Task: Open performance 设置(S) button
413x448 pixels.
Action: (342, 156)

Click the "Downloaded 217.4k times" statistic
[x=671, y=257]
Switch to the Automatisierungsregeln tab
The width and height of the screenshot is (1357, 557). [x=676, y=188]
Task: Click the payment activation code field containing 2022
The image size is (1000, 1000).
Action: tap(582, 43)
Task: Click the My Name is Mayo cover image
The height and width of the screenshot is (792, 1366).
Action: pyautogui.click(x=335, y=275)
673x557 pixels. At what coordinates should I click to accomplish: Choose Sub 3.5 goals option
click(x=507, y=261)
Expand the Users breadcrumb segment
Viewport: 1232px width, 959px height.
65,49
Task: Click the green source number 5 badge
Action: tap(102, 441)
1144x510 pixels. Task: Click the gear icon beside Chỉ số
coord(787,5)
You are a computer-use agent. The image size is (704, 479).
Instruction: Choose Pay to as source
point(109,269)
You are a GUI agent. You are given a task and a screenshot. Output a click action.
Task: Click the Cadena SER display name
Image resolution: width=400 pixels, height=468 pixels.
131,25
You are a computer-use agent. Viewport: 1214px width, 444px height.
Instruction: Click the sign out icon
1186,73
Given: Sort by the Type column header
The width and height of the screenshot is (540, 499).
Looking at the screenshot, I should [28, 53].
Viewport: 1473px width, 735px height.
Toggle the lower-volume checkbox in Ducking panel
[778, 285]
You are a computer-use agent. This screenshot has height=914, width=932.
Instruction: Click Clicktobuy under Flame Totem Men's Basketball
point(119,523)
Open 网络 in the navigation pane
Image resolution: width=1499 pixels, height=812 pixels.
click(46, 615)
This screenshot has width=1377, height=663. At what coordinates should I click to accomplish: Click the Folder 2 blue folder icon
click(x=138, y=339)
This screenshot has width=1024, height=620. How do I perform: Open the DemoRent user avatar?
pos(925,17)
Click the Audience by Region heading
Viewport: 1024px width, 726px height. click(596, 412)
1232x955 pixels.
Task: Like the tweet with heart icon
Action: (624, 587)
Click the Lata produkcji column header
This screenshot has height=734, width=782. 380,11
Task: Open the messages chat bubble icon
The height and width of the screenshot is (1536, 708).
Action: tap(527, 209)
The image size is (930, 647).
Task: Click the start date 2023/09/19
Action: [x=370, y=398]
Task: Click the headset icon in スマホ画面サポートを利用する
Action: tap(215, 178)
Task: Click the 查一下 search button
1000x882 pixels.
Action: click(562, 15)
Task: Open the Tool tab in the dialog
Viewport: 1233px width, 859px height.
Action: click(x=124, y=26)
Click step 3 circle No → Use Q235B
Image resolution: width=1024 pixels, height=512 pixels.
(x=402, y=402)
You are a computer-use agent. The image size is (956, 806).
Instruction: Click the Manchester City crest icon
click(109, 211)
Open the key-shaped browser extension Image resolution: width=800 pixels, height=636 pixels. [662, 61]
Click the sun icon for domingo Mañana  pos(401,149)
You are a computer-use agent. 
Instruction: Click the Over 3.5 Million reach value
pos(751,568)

☆ ☆ ☆

» How to complete this task: Set down the line holding "Task: Open the Tool tab in the dialog" and all later lines through the last one in the material above, exactly, and no other lines.

» Answer for this exercise:
Task: Open the Tool tab in the dialog
Viewport: 1233px width, 859px height.
Action: click(x=124, y=26)
Click step 3 circle No → Use Q235B
Image resolution: width=1024 pixels, height=512 pixels.
(x=402, y=402)
You are a computer-use agent. The image size is (956, 806).
Instruction: Click the Manchester City crest icon
click(109, 211)
Open the key-shaped browser extension Image resolution: width=800 pixels, height=636 pixels. [662, 61]
Click the sun icon for domingo Mañana  pos(401,149)
You are a computer-use agent. 
Instruction: Click the Over 3.5 Million reach value
pos(751,568)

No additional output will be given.